I agree with you that understanding the limits of learning in RNNs is interesting and lacking, but to me, their results related to that point only account for a fraction of the full paper. As written, that point is embedded within a range of other findings that are unmotivated (e.g. the various other signals they train networks to perform that do not support their results about the limits of learning), incomplete (using data to train networks, as I wrote in my review) and that do not ultimately support the point about learnability. However, if they were to remove these other results, the point on learnability alone would not constitute a full paper.
In my view, they introduce two main conditions for learning: that the synaptic timescale should roughly match the targets and that the targets should be "suffciently rich". The second condition highlights my concerns about the vagueness and rigorness of the results. They illustrate the need for sufficient richness by removing targets from some of the training sets they used and show that these network cannot learn (Figure 3). While this is anecdotally interesting, I do not believe that illustrating that this is true in a handful of cases is sufficient to say anything general about the conditions necessary for learning. At best, this is good enough to make some pretty hand-waving arguments about the need for an overcomplete basis, which is precisely what they do in Section 2. Again, it's not that I don't find this interesting, I just don't seem much substance there.
Their first condition for learning is definitely much more rigorously addressed (the simulations and calculations of Figure 6 are nice) but I find this neither surprising or groundbreaking (you can't learn slow signals without slow synapses, or fast signals without fast synapses....) I think this point could be stated much more simply without the need for the various training targets they used (chaotic rate models and stochastic noise) which again, strengthens my resolve that much of what they do feels unmotivated. Even though Figure 6 being nicely done, 1 figure is not enough for a paper.
Finally, I think the tasks they are learning are perfectly "interesting", just unmotivated.

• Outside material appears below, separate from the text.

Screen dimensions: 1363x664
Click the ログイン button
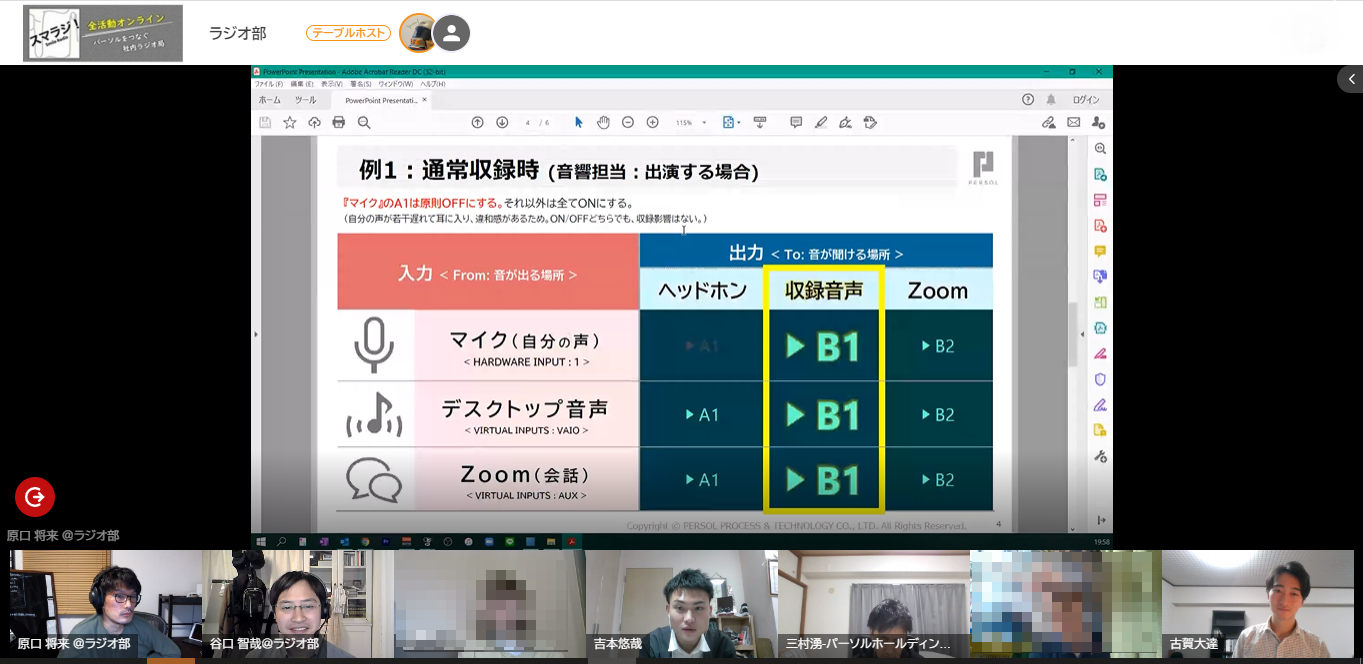(1086, 100)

https://doi.org/10.7554/eLife.37124.016Author response
We would like to thank the reviewers for their valuable comments. We have made the code for learning recurrent spiking dynamics available on-line at https://github.com/chrismkkim/SpikeLearning
We will use following summary as reference points when responding to the reviewers’ comments:
S1) As Reviewer A pointed out, most research on reservoir computing in RNNs has focused on training the network output to perform a specific computation [Sussillo and Abbott, 2009; Laje and Buonomano, 2013; Rajan, Harvey, and Tank, 2016; DePasquale et al., 2018]. The implicit idea is that the RNN’s job is to provide a reservoir of trajectories that can be combined linearly with trainable weights to produce a desired output. In contrast, we ask the question of whether the output neurons are necessary at all. What if the RNN could be trained such that the output and reservoir were one and the same? And can this be done in a spiking network? None of these questions had answers before our work.

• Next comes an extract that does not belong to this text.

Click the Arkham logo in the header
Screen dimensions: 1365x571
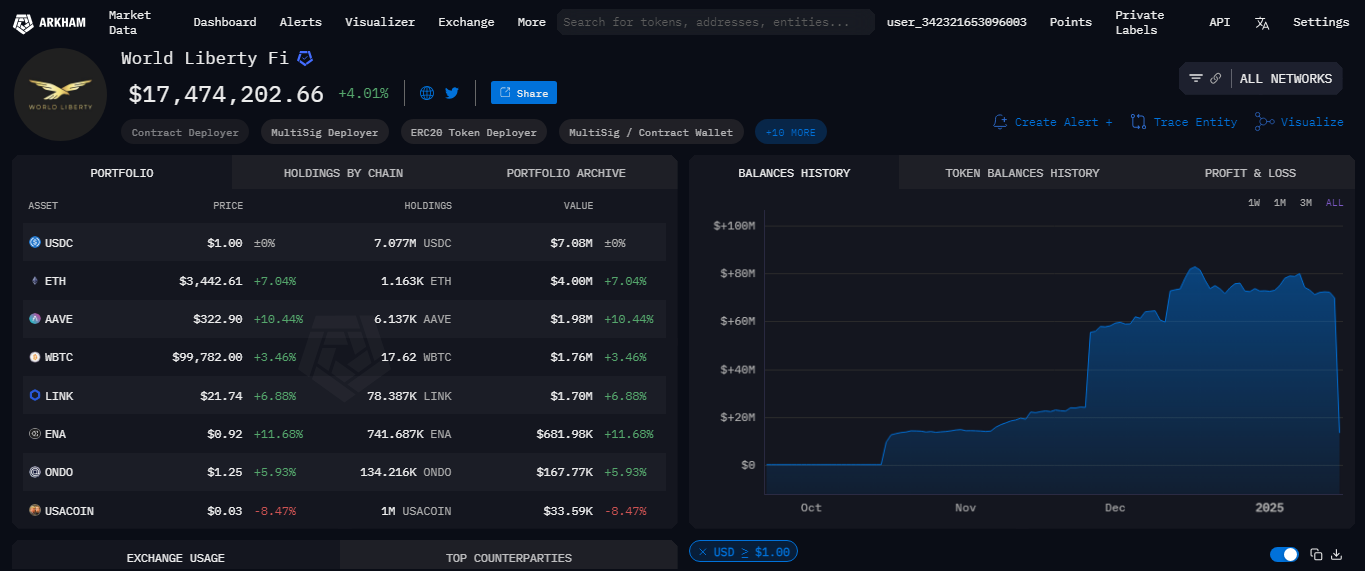tap(49, 22)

S2) In order for the reservoir computing scheme to work the RNN needs to be rich enough and repeatable, which is nontrivial to attain [Sussillo and Abbott, 2009] achieves this by stabilizing an inherently chaotic network with feedback or training, [Laje and Buonomano, 2013] trains the weights of the RNN to stabilize specific chaotic trajectories, [Rajan, Harvey, and Tank, 2016] used sequential activity derived from experimental data, and [DePasquale et al., 2018] used network activity extracted from a “target network”.

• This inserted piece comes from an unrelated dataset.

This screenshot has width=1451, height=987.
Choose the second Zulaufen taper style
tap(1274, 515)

S3) We identified two conditions under which learning is successful for any arbitrary signal: (1) the synaptic time scales must be fast enough and the network size must be large enough and (2) the set of target functions must be sufficiently heterogeneous.
Response to essential revisions:
Reviewer B commented that the set of target functions a network learns (e.g. OU noise) was not motivated for performing computations. We respectfully disagree. As stated in (S1), our goal was to show that an RNN could produce arbitrary patterns such that there would be no need to distinguish between the RNN and the output neurons. The question we address is specifically the computational capability of an RNN in terms of the patterns it can produce. As stated in (S2), previous studies considered only specific forms of target functions for the RNN, hence it remains unknown whether a spiking network can learn “arbitrary” functions. Laje and Buonomano even stated (see their Online Methods) that “choosing innate trajectories from another network did not produce effective training”, alluding that recurrent networks may not be able to learn arbitrary functions. Our examples show that this is not the case and that individual neurons may be able to perform universal computations. The target functions considered in Figure 3 (periodic functions, rate chaos, OU noise) provide a few examples of random functions that a network can learn. We felt that this provided a generic selection of arbitrary functions, and also showed that the network is able to reproduce firing patterns of an animal performing a task. We revised the introduction of the original manuscript and added additional explanation in the first paragraph of discussion to make it clear that our goal was to investigate the computational capability of RNNs to encode recurrent spiking dynamics.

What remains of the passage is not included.